Senator Tom Harkin (chair of the Senate’s Health Education Labor and Pensions committee) must be beaming right now.

After some ten plus years of pushing for agreement on the reauthorization of the Workforce Investment Act, both chambers of Congress have finally passed the Workforce Innovation and Opportunity Act (WIOA)! And we can certainly live with the longer acronym.

So far, the 811-page bill seems to offer little in the way of controversy and a great deal that makes good sense. Local workforce investment boards will have simple majorities of business representatives but fewer requirements driving them to unmanageable size. If any of you have ever served on a 64-person board, you can understand why this is an important system improvement.
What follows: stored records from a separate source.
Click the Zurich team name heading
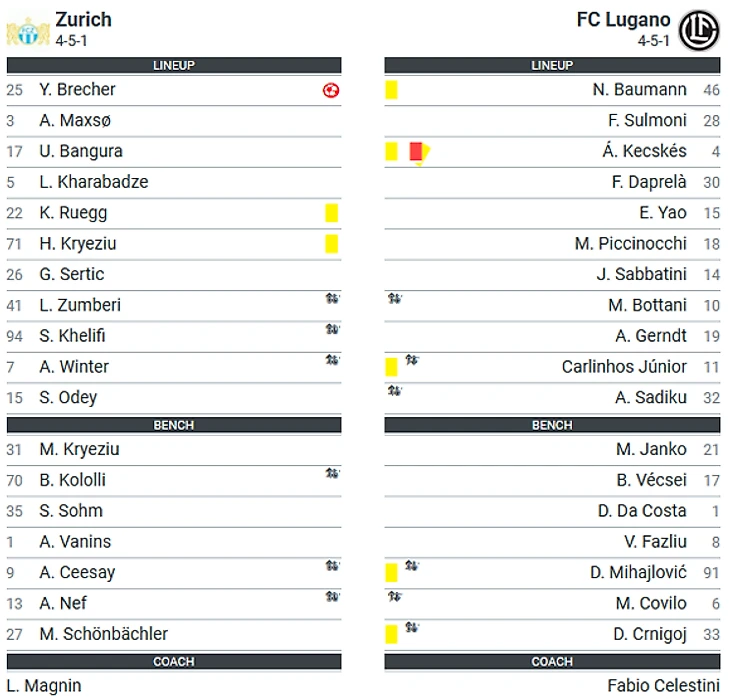Screen dimensions: 730x699 point(83,20)
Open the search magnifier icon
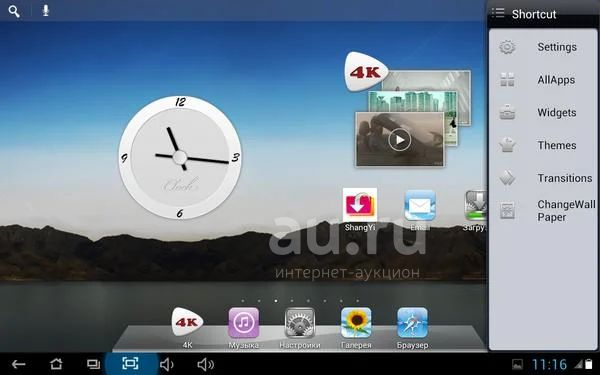 [14, 11]
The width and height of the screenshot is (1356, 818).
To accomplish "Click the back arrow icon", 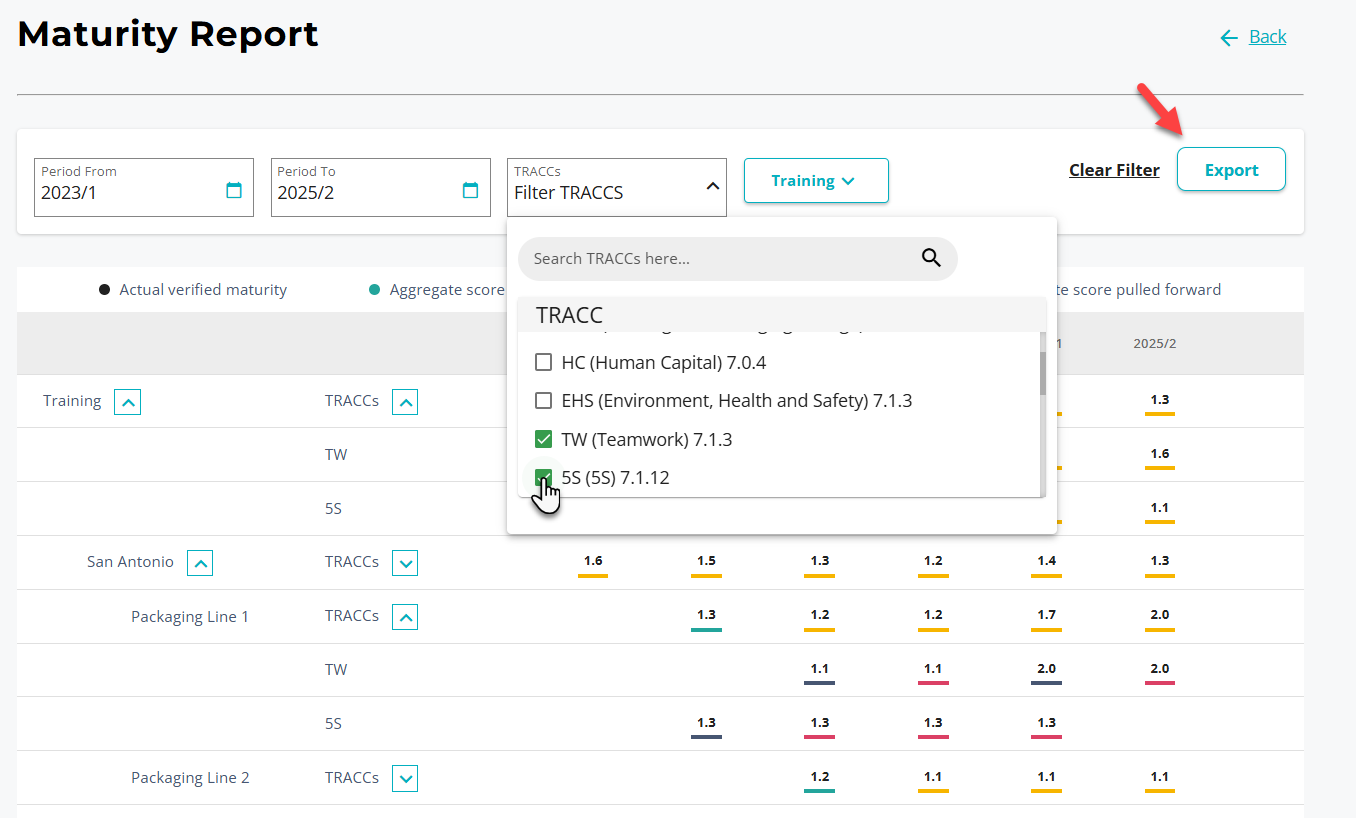I will tap(1229, 38).
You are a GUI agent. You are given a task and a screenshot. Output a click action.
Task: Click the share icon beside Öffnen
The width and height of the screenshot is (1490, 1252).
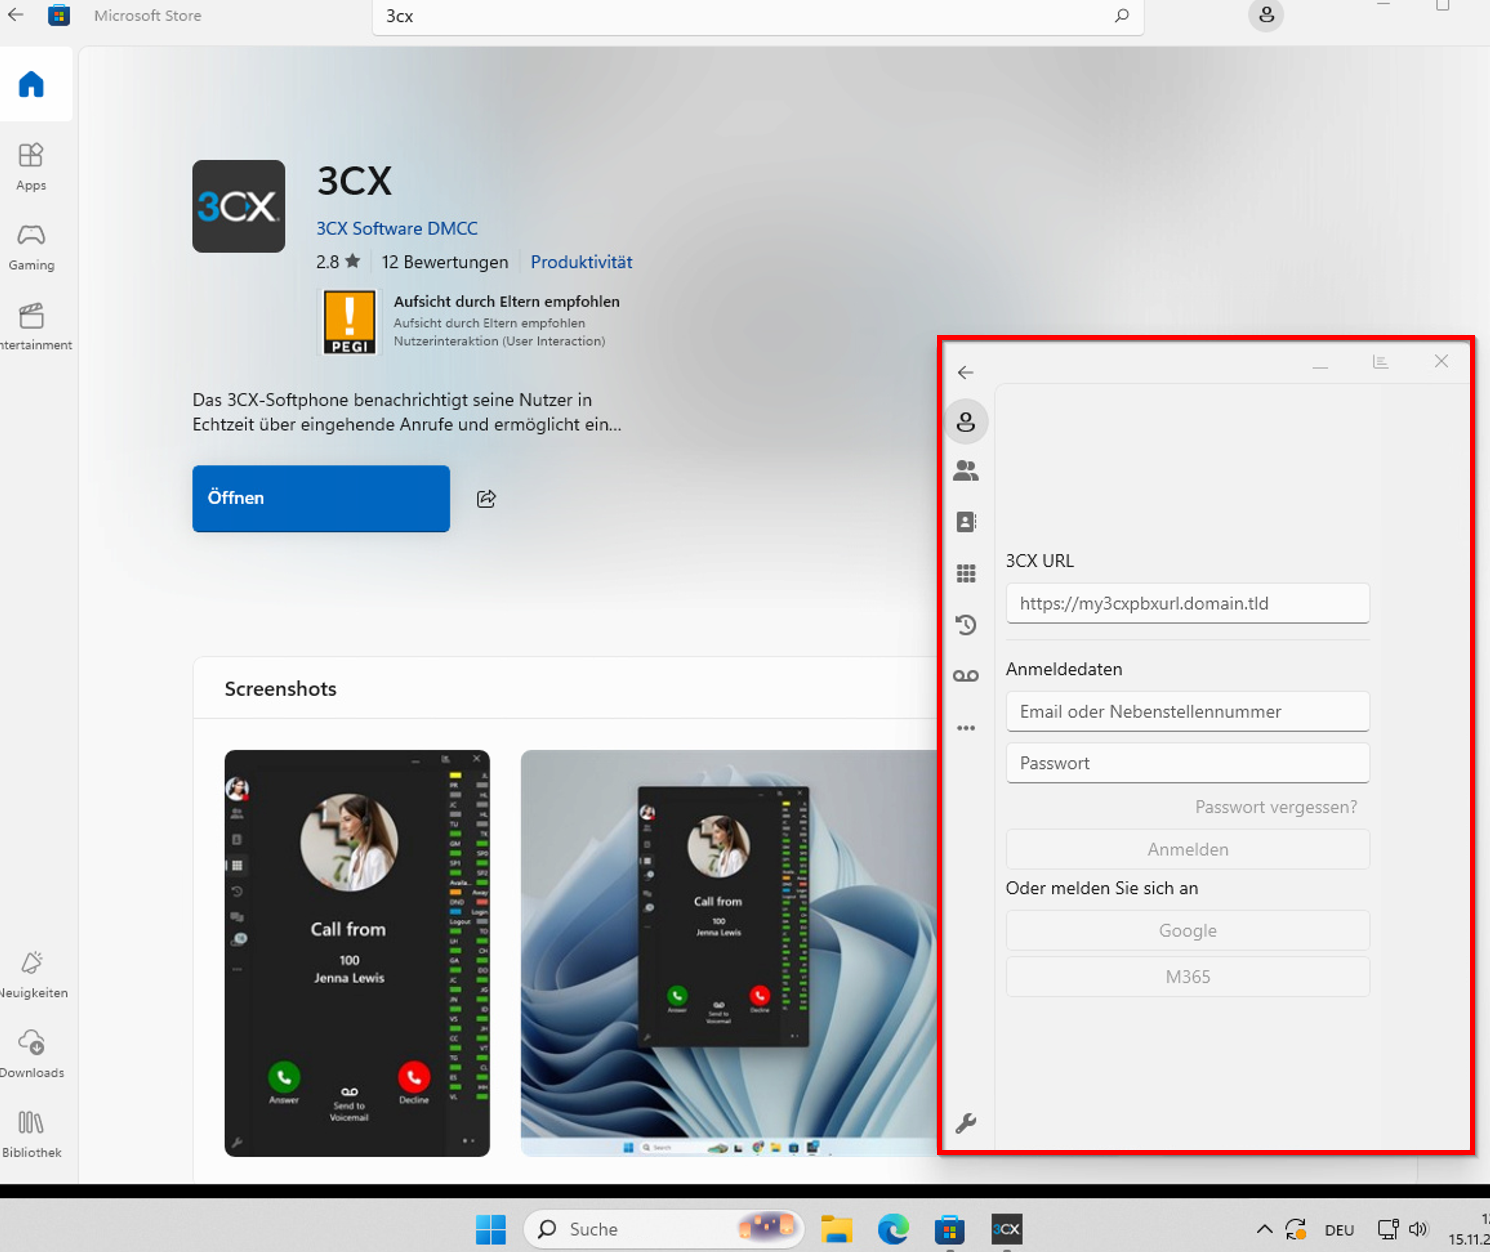(486, 499)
Note that part of the ‘board trimming’ involved removal of the Senior Community Service Employment Program and Temporary Cash Assistance for Needy Families as mandated partners. The back and forth that’s been going on about state set asides is also resolved in favor of the 15 percent figure. States will also enjoy complete flexibility to reallocating up to 100 percent of funds between their Adult and Dislocated Workers programs. Operators and providers should especially care about the new common measures, which are basically 1) percent in unsubsidized employment; 2) employment retention in the second and fourth quarters after exit; 3) average earnings in the second quarter after exit; 4) credentials. There are also indicators intended to capture the effectiveness in serving employers. The faction in Congress pushing for “consolidation” of workforce programs will also be able to claim victory with the elimination of 15 programs. Their impact however, will hardly be felt since most have seen little or no authorized funding for years.